The building, now known as Stacy's Tavern Museum, has always been the heart of the Glen Ellyn Historical Society, and on Sunday afternoon, it will stand at the core of Tavern Day—a celebration put on by the Society that features crafts, demonstrations, rope making and museum tours.
The museum means a tremendous amount to Glen Ellyn, as it helped to solidify the beginnings of the Village, and even more to the Society, whose initial purpose for forming in 1969 was to renovate and furnish the building in such a way that would represent Village history.
"With this, we make history come alive, and that's kind of our tagline. " said Glen Ellyn Historical Society Director Jan Langford, gazing around the Stacy's Tavern Museum dining room. "I'm so grateful for it and the people who worked to preserve this."
Opened in 1846 by Moses Stacy and his wife, Joann, the modest, two-story inn slept as many as 50 visitors at once, some of them crammed on its beds, but most of them supine on the floor.
Glen Ellyn kids may remember field trips to Stacy's Tavern, but the museum periodically receives the kind of visitors they did on a recent Wednesday: two teens from Norway.
Jenny Dehli, 20, and Cathrine Johannesen, 19, sauntered into Stacy's Tavern, brought by Dehli's grandma, Carol Jones, 86, of Wheaton, who says she has gone to Stacy's Tavern several times and "thought it would be good for the girls to see the American version of the 1840s."
Dehli and Johannesen, both from Oslo, Norway, trailed behind volunteer Earlene Merrick as she ushered the visitors to the Ladies' Parlor. They stepped on history as they walked, as the floorboards are original to the inn, said Merrick. They even carry deeper imprints on the floorboard paint where hundreds of 19th Century travelers' feet trod.
The exterior planks of the inn originated as logs hauled from Moses Stacy's property and were cut at a place called Gary's Mill on the DuPage River. The decor, which includes a black horsehair sofa, portraits of the Stacy's friends—the austere-looking Churchills— as well as a 1850s bedspread and a stitching sampler done by 8-year-old Mary Jane Fish, is not original to the house but period accurate, with many pieces carrying historic Glen Ellyn value.

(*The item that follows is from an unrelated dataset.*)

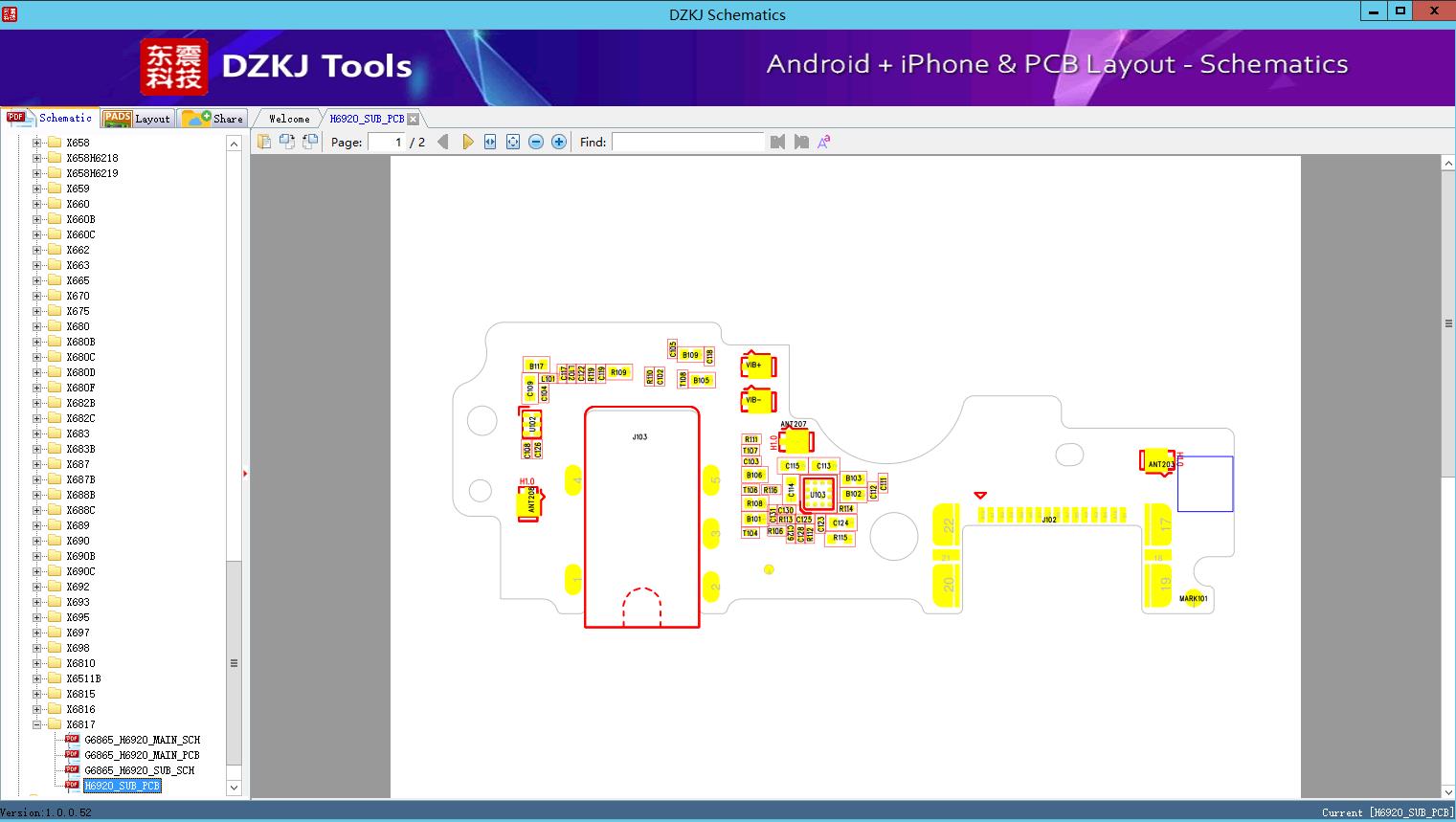Click the previous page arrow

click(442, 142)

Merrick guides the party through the Ladies Parlor, with its Melodeon and tea set meant to entertain the women, before ushering the visitors to the Tap Room, which served as the men's domain. There, men played checkers with corncob and enjoyed after-meal drinks.
The tour continued into the kitchen, which is dominated by a large black stove with separate compartments for boiling water and a cistern of soup. The room also contained a butter churn.
"You're great-great-great grandmother had one of those," Jones told her granddaughter with delight, pointing to the churn.
The tour continued into the dining area, which features an indoor well and a view of the outhouse.
Another Historical Society volunteer, Pauline Franks, met the group upstairs, where she showed them Moses and Joann Stacy's bedroom, which strategically overlooked the outdoor entranceway so the Stacys could ready themselves for latecomers to the inn.
Two neighboring guest rooms were meant for women and men—as female and male boarders slept separately— and both held wash basins and discreetly, chamber pots.
The last room at the Tavern belonged to the Stacy sons, Philo and Kimball, and contained a stash of books and a pouch of marbles.
As they exited Stacy's Tavern, both Dehli and Johannesen said they found the inn interesting, adding that it didn't seem much different from what they knew of 19th Century Norwegian life.
Jones said that because the Historical Society "reconstructs how it was, it gets very personal. You can get a real sense of how they lived."
Tavern Day runs from 1 p.m. – 4:30 p.m. Sunday at the Stacy's Tavern Museum Campus. Tours of Stacy's Tavern Museum are regularly given from 1:30 p.m. to 4:30 p.m. on Sundays, Tuesdays and Wednesdays. Suggested admission is $2 for kids and $5 for adults.